Daniel Leach takes us on a journey of souls …
If you’ve ever wondered about the places the soul might go, poet Daniel Leach has some possible, and possibly suggested, answers.
Old houses. A church in Fredericksburg, Texas. Canyons in the American West. Devil’s Hole in the Niagara River. Windows peered through in dreams. A woodland pond. Forests of night. The Pergamon altar in modern-day Turkey (or the Pergamon Museum in Germany). The air full of history in Berlin. Woodstock in 1969. The realm of fairies.
Leach’s latest collection of poems, Places the Soul Goes, is an interior travelogue of thought, belief, exploration, and imagination. Its 32 poems serve as signposts, pointing the way while opening up a world of possibilities. While there are no direct, or even indirect, references to Dante, images of The Divine Comedy keep pushing their way to the surface. The soul is on a journey here, a journey that transcends time and space.
The soul can even attend a party and find its way, like others, to the building’s rooftop.
Rooftops
Down below, among the dark and steamy streets,
Through soft-lit backyard trees, the people mill,
And music floats upon the treetop breeze,
Up here, where we look out on the sparkling city.

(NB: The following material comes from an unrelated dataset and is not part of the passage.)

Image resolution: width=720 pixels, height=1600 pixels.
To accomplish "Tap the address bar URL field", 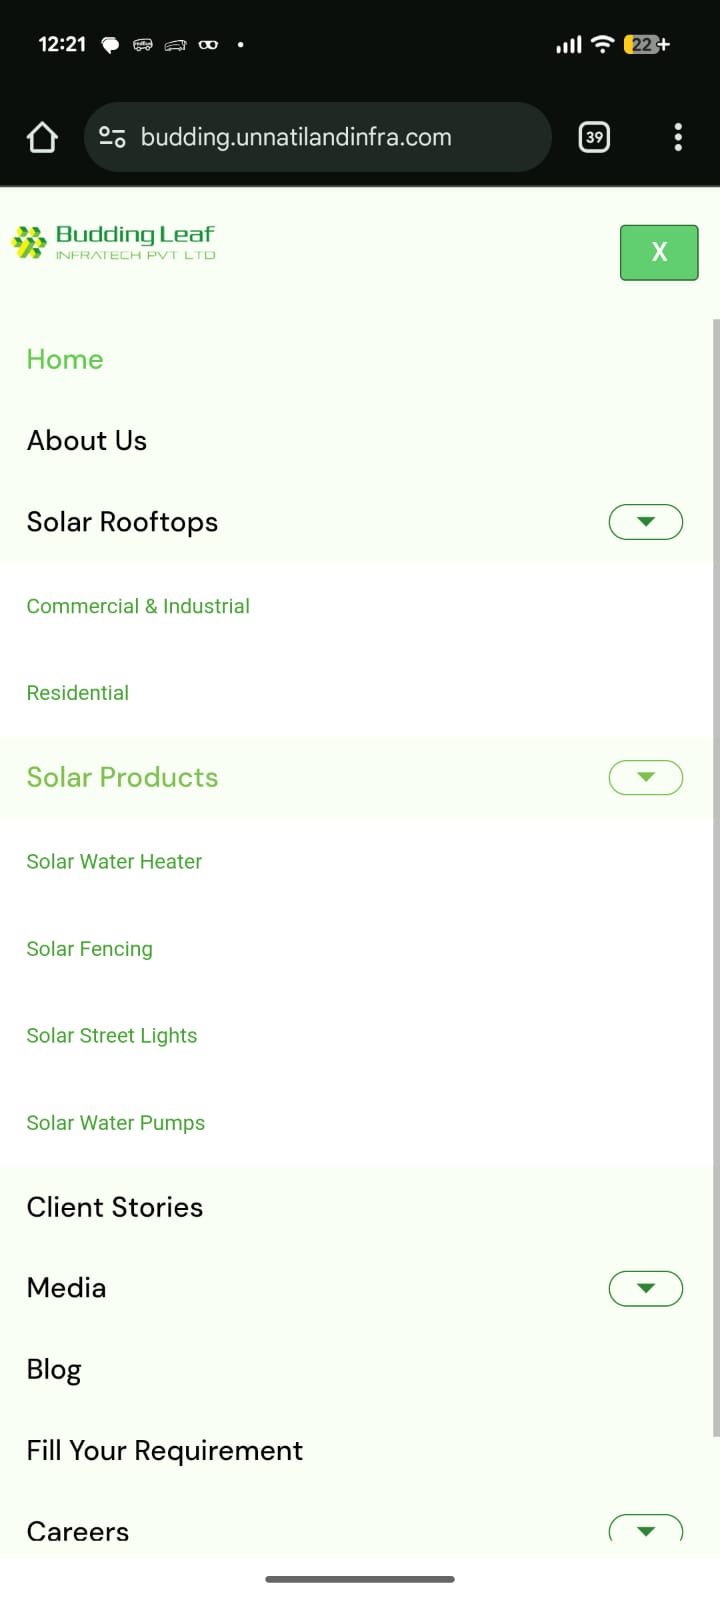I will pyautogui.click(x=320, y=137).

No one knows one another, but seem they do,
As the beauty of the moment is felt by all—
They linger for a while and sip their wine,
Oh, delicious wine of midsummer night!
A heartfelt smile and they go back downstairs,
Another comes and drinks the air and sky
And waving treetops and bright city lights
And smiles and leaves, until at last it’s time
For fireworks, for it is July the fourth.

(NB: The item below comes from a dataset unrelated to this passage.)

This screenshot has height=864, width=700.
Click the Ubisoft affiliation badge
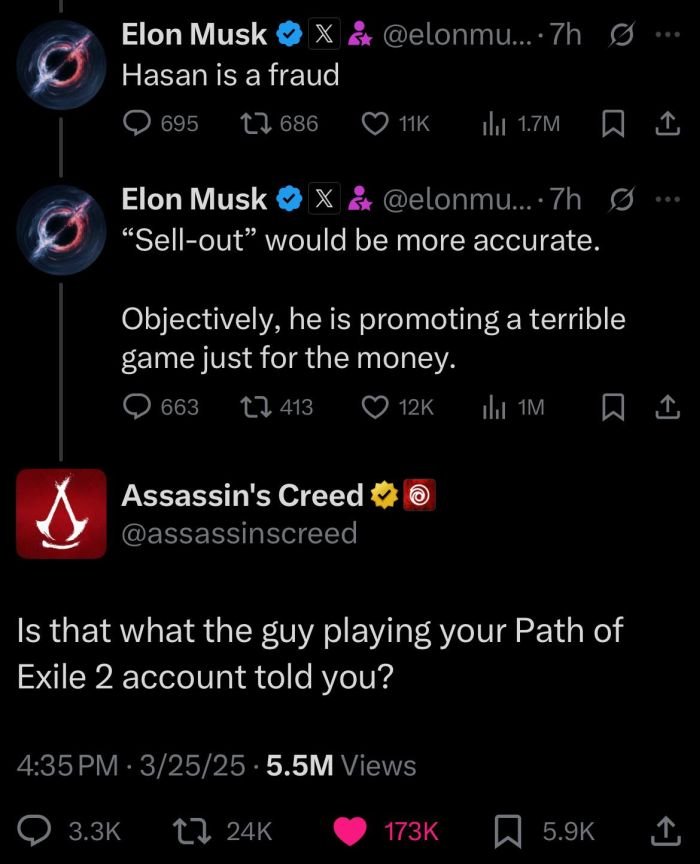(420, 496)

They burst, then disappear, our brief joys,
But beautiful as they and all this sink
Into the heart—oh, yes, I think they all
Can feel it too—the sweet sadness there is—
So much is lost, and yet we still hold on.
I go back down and greet the evening’s host,
A great and generous soul whose knowing smile
Tells me he is aware of the great gift
He’s given in that rooftop gathering.
I lift a golden glass and silently
Smile back at him, even as I do now.
Our souls often feel singular and alone, and yet, even for a moment, there are times when a shared experience—the view from a rooftop—gives us a glimpse of what binds us together. This sense of discovery and insight permeates the collection’s poems, from the long poems like “The Berlin Air,” “The Devil at Woodstock,” and “Worlds Within Worlds” to the shorter poems about seasons and memory.

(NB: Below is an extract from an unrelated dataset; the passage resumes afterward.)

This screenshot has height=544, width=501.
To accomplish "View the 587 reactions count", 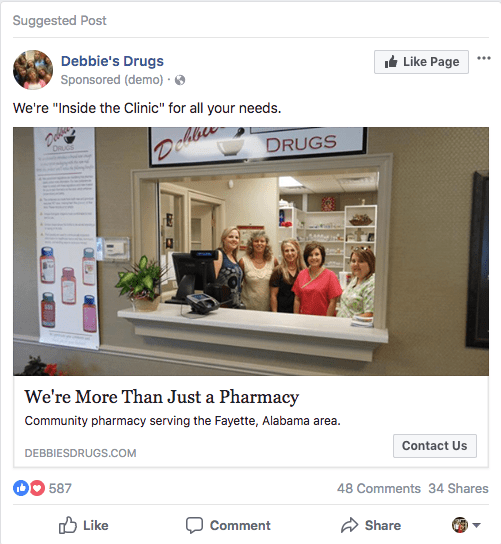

Leach publishes classical poems online and in print. He’s spent much of his life advocating for the ideals of classical culture and classical poetry. He’s written essays on the poetry of John Keats, Percy Bysshe Shelley, and other poets, and on the advantages and benefits of reciting poetry. Leach also leads poetry workshops and seminars. He’s previously published the collection Voices on the Wind.
Places the Soul Goes is an invitation from Leach, to join him in a poetic exploration of human experience. Our souls can travel to many places, and we may be surprised at just how many souls are joining us.
Related:
Daniel Leach and Voices on the Wind
Photo by My Public Lands, Creative Commons, via Flickr. Post by Glynn Young.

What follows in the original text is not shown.